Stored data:

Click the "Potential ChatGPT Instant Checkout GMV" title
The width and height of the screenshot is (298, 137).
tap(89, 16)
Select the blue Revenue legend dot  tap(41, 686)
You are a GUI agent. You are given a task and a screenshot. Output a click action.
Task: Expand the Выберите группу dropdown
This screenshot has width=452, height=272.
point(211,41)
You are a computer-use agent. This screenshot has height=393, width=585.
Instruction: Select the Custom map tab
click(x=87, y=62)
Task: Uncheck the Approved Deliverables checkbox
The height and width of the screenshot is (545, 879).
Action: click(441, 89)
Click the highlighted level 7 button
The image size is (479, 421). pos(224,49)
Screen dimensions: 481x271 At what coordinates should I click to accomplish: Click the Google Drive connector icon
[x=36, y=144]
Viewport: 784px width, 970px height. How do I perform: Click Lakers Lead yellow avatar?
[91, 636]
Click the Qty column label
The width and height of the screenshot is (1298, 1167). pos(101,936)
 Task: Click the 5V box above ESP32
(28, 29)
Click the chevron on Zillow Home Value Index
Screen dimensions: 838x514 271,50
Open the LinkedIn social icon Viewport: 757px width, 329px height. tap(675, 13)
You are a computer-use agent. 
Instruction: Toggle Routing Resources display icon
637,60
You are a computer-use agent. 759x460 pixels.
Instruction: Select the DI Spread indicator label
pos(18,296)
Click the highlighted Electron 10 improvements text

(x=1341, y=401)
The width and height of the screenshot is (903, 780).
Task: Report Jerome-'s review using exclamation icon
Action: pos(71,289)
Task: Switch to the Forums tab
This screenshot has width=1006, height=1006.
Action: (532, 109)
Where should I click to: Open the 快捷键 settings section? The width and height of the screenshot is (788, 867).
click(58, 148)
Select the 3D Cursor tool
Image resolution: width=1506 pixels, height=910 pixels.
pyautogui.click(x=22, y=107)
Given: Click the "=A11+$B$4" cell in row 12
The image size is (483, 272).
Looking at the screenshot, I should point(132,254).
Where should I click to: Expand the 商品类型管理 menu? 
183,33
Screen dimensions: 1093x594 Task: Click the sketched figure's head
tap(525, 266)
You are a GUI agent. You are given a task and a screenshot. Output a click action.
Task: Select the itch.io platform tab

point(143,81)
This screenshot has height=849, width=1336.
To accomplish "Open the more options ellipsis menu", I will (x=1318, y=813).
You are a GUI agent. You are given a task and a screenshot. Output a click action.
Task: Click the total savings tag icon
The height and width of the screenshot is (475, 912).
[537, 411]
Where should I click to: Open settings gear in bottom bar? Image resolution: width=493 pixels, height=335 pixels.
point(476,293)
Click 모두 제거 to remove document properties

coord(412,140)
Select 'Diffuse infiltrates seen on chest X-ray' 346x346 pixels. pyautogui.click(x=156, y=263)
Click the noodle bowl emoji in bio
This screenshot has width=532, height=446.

*EXERCISE REQUIREMENTS*: Filter the stored data above and copy out every line that contains the word "Instruction".

*OUTPUT*:
Instruction: Select the Custom map tab
Instruction: Toggle Routing Resources display icon
Instruction: Select the DI Spread indicator label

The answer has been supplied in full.